Die Fragen, die Sie vielleicht im Herzen bewegen, rühren von einem Schmerz in den Tiefen Ihrer Seele. Ähnliche Fragen sind auch in den heiligen Schriften zu finden:
„Meister, kümmert es dich nicht, dass [meine Familie] zugrunde geh[t]?“12
„Wo … ist meine Hoffnung?“13
„Was [soll ich] tun, damit diese Wolke von Finsternis sich hebe und [mich] nicht mehr überschatte?“14
„Die Weisheit aber, wo ist sie zu finden und wo ist der Ort der Einsicht?“15
„Wie ist es möglich, dass [ich] alles Gute ergreifen [kann]?“16
„Herr, was soll ich tun?“17
Und dann kommt ganz sanft die Antwort:
„Glaubst du daran, dass Christus die Macht hat, zu erretten?“18
„Hat der Herr irgendjemandem geboten, nicht an seiner Güte teilzuhaben?“19
„Glaubt ihr, dass [der Herr] dies tun kann?“20
„Glaubst du den Propheten?“21
„Übt ihr Glauben aus an die Erlösung durch ihn, der euch erschaffen hat?“22
„Sollte der Richter der ganzen Erde nicht Recht üben?“23
Meine lieben Freunde, wir können nicht von unserem Öl abgeben, aber wir können das Licht Christi weitergeben. Öl in unseren Lampen hilft uns nicht nur, „den Tag auszuhalten“. Es kann auch den Weg erleuchten, der die Menschen, die wir lieben, zum Heiland führt. Und er steht „mit offenen Armen“24 da, sie zu empfangen.
„So spricht der Herr: Verwehre deiner Stimme das Weinen und deinen Augen die Tränen! Denn es gibt einen Lohn für deine Mühe …: Sie werden zurückkehren aus dem Feindesland.

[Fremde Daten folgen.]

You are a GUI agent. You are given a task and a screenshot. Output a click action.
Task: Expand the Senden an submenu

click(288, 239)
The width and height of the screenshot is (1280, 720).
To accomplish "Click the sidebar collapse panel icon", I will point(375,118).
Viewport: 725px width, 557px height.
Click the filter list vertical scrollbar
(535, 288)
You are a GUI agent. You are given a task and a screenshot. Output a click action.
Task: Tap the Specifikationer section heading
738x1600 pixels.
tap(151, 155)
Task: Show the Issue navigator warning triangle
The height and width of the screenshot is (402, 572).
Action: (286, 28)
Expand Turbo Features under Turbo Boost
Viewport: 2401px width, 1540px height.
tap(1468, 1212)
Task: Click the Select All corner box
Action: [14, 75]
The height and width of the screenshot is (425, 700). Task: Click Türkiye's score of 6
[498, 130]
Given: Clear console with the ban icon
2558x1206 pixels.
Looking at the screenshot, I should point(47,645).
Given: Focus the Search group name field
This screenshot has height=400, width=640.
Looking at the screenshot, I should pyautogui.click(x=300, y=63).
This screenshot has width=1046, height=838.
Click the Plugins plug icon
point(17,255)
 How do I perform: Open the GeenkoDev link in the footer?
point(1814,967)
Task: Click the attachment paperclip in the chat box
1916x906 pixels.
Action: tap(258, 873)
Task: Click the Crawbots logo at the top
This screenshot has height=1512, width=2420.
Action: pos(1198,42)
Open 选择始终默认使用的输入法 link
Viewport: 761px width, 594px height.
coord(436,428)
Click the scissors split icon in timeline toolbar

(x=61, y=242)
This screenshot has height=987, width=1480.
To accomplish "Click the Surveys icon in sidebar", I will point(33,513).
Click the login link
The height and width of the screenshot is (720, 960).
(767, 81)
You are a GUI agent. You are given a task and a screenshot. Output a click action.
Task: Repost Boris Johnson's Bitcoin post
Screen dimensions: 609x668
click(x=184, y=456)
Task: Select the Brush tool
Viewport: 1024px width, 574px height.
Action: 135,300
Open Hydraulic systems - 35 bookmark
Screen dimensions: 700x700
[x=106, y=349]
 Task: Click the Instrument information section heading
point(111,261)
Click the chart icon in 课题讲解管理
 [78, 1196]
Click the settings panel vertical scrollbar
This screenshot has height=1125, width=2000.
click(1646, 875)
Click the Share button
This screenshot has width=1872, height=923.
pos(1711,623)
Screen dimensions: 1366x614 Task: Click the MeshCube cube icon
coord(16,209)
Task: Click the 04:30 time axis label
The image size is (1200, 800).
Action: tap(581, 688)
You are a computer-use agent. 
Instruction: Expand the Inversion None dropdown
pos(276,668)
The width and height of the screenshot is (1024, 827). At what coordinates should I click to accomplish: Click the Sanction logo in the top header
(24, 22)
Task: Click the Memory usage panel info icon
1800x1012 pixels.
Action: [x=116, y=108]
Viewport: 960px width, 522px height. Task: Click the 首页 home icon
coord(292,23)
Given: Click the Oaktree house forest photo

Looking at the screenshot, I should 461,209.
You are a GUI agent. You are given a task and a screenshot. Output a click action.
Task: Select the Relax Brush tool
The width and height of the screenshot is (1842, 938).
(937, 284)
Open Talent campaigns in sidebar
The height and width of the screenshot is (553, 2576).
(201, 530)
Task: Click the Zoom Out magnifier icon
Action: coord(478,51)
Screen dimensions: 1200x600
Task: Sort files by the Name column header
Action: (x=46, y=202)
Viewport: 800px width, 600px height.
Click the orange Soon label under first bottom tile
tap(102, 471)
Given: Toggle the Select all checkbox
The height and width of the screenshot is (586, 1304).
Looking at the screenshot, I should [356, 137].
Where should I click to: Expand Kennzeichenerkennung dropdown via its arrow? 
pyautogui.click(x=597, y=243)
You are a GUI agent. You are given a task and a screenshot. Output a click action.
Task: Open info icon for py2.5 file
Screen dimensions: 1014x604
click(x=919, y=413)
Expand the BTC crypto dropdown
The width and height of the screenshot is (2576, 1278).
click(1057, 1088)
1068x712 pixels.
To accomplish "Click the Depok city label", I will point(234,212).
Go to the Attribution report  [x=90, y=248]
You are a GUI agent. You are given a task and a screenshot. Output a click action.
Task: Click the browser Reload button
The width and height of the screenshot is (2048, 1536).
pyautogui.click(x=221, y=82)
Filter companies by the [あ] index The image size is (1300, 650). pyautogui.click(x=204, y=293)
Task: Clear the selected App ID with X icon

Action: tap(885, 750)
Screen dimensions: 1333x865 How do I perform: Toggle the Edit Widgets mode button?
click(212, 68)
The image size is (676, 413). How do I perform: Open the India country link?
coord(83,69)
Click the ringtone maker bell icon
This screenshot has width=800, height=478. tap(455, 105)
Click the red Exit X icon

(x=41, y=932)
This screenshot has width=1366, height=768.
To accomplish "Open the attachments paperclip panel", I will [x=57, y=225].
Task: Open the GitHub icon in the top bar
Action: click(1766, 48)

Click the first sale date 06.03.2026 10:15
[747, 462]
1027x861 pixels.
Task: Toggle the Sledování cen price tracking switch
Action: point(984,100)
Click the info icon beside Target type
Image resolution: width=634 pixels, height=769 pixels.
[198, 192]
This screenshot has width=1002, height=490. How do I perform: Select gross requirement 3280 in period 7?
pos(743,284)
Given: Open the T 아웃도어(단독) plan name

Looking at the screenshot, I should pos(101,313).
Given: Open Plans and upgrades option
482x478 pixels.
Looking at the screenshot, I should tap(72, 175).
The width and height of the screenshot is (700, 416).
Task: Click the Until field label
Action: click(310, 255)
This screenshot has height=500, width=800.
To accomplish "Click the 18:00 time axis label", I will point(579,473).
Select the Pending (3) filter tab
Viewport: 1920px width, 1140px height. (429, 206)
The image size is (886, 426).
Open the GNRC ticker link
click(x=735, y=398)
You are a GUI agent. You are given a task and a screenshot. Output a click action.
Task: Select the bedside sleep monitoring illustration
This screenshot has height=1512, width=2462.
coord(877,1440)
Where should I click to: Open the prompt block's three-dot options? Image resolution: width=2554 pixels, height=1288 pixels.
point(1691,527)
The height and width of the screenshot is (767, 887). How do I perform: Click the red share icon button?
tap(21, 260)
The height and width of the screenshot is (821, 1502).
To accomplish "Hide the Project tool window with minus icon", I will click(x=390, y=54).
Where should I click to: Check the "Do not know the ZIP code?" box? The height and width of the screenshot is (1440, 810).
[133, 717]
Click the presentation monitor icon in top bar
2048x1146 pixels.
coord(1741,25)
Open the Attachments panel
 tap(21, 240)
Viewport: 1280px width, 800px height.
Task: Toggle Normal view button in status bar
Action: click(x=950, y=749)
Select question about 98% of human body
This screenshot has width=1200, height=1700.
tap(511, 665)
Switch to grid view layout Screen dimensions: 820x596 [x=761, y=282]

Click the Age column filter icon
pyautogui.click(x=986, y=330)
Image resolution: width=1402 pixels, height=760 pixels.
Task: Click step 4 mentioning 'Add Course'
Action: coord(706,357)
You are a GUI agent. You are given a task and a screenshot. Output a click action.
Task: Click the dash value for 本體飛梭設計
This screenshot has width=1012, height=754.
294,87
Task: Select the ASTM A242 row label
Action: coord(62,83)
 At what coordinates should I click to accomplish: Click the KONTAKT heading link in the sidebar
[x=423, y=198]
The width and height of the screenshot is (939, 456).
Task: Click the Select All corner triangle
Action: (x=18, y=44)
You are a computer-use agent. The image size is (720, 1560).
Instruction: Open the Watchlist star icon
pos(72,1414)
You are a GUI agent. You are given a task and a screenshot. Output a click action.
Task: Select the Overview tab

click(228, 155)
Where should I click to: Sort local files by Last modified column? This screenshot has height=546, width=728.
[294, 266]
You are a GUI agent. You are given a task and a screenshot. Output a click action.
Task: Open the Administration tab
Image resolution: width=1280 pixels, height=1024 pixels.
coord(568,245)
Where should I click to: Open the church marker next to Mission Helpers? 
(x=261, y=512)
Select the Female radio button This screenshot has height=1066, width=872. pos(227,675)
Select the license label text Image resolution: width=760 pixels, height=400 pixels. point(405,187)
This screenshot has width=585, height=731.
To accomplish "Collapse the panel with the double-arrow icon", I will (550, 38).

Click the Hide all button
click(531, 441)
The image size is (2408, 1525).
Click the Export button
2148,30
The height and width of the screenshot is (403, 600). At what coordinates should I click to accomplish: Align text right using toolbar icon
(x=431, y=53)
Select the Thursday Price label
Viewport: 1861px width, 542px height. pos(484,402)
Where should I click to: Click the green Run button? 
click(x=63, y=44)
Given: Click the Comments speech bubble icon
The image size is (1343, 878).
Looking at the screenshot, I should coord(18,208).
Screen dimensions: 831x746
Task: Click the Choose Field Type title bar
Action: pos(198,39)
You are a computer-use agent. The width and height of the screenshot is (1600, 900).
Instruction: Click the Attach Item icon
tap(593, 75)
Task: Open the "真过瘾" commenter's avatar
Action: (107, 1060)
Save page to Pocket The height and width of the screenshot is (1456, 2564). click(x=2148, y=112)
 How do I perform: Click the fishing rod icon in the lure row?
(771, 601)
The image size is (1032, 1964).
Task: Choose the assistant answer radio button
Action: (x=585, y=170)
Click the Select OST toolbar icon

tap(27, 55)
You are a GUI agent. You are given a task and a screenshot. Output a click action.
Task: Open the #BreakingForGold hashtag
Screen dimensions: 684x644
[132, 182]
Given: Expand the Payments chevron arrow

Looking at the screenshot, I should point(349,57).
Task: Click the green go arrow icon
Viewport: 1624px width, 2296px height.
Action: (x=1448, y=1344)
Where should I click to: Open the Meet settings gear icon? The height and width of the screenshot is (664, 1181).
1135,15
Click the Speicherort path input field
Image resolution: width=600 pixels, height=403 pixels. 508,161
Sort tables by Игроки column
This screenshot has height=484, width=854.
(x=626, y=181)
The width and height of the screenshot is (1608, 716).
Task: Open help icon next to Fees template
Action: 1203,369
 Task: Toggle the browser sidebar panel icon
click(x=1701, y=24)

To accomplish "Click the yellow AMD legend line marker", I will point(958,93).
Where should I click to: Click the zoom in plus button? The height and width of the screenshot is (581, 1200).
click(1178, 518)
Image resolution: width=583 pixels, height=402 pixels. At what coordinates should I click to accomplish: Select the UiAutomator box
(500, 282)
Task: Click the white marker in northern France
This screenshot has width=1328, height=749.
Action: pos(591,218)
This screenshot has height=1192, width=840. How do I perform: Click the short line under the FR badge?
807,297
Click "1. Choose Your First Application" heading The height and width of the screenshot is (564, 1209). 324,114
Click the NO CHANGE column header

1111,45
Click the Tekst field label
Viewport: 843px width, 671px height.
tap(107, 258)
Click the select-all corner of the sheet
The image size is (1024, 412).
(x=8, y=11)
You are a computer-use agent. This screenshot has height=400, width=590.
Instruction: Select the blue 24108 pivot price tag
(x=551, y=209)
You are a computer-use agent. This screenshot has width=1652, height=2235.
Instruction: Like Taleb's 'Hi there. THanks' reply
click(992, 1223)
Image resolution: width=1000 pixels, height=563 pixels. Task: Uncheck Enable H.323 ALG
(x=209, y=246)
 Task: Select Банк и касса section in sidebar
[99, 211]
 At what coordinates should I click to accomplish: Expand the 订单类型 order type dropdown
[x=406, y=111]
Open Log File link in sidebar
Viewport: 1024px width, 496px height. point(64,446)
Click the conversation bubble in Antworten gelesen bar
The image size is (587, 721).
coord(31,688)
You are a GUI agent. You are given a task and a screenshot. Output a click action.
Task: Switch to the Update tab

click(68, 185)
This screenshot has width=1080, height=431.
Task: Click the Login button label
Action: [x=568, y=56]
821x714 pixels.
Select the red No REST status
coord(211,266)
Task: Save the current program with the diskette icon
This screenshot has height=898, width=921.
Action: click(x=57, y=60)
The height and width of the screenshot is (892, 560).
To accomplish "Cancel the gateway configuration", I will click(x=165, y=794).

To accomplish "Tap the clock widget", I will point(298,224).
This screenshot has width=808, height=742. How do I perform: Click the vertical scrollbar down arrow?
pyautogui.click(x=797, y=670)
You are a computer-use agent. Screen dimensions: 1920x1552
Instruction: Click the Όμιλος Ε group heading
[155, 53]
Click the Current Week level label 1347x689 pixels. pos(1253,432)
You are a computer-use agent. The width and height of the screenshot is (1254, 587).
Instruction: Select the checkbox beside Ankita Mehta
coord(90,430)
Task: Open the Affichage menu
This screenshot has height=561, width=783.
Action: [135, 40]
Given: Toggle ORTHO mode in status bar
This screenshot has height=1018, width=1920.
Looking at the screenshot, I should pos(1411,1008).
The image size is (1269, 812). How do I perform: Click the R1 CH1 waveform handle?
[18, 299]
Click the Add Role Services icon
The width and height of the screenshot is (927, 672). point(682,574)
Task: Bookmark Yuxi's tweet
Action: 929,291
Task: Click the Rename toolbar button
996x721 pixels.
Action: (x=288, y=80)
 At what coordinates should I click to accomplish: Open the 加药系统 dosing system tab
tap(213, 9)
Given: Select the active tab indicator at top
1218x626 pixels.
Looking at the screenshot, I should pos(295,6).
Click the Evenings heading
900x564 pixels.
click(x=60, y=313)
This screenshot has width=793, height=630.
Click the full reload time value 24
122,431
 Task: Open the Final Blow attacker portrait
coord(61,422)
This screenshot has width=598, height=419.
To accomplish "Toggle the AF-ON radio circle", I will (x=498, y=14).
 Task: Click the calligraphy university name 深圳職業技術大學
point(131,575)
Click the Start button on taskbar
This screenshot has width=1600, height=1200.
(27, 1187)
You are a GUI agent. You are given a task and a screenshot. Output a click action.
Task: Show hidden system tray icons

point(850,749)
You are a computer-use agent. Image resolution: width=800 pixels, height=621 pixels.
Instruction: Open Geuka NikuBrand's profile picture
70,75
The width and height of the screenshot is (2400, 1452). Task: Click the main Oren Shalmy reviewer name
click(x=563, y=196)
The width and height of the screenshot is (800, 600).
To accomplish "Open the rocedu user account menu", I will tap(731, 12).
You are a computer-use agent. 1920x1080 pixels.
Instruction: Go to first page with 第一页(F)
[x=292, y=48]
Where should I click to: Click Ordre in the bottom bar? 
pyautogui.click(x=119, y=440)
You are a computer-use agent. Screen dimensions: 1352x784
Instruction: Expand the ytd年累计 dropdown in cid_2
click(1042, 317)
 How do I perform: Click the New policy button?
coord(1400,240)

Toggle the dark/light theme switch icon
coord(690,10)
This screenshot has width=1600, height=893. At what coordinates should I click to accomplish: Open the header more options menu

Es gibt eine Hoffnung für deine Zukunft – Spruch des Herrn: Die Kinder werden zurückkehren in ihr Gebiet.“25
Jesus Christus ist diese Hoffnung für die Zukunft. Nichts, was wir getan oder nicht getan haben, befindet sich außerhalb der Reichweite seines unbegrenzten und ewigen Opfers. Er ist der Grund, weshalb unsere Geschichte nie zu Ende ist.26 Darum müssen wir „mit Beständigkeit in Christus vorwärtsstreben, erfüllt vom vollkommenen Glanz der Hoffnung und von Liebe zu Gott und zu allen Menschen“. Wenn wir darum vorwärtsstreben, uns am Wort von Christus weiden und bis ans Ende ausharren, siehe, so spricht der Vater: Wir werden ewiges Leben haben.27
Ewiges Leben ist ewige Freude. Freude in diesem Leben, gleich jetzt – nicht trotz der Probleme unserer Zeit, sondern weil uns der Herr hilft, aus ihnen zu lernen und sie schließlich zu überwinden –, und unermessliche Freude im künftigen Leben. Tränen werden getrocknet, gebrochene Herzen werden geheilt, Verlorenes wird gefunden, Sorgen lösen sich auf, Familien werden wieder vereint, und alles, was der Vater hat, wird uns gegeben.28
Blicke auf Jesus Christus und lebe,29 das ist mein Zeugnis im heiligen Namen des geliebten „Hirten und Hüter[s]“ unserer Seele,30 Jesus Christus. Amen.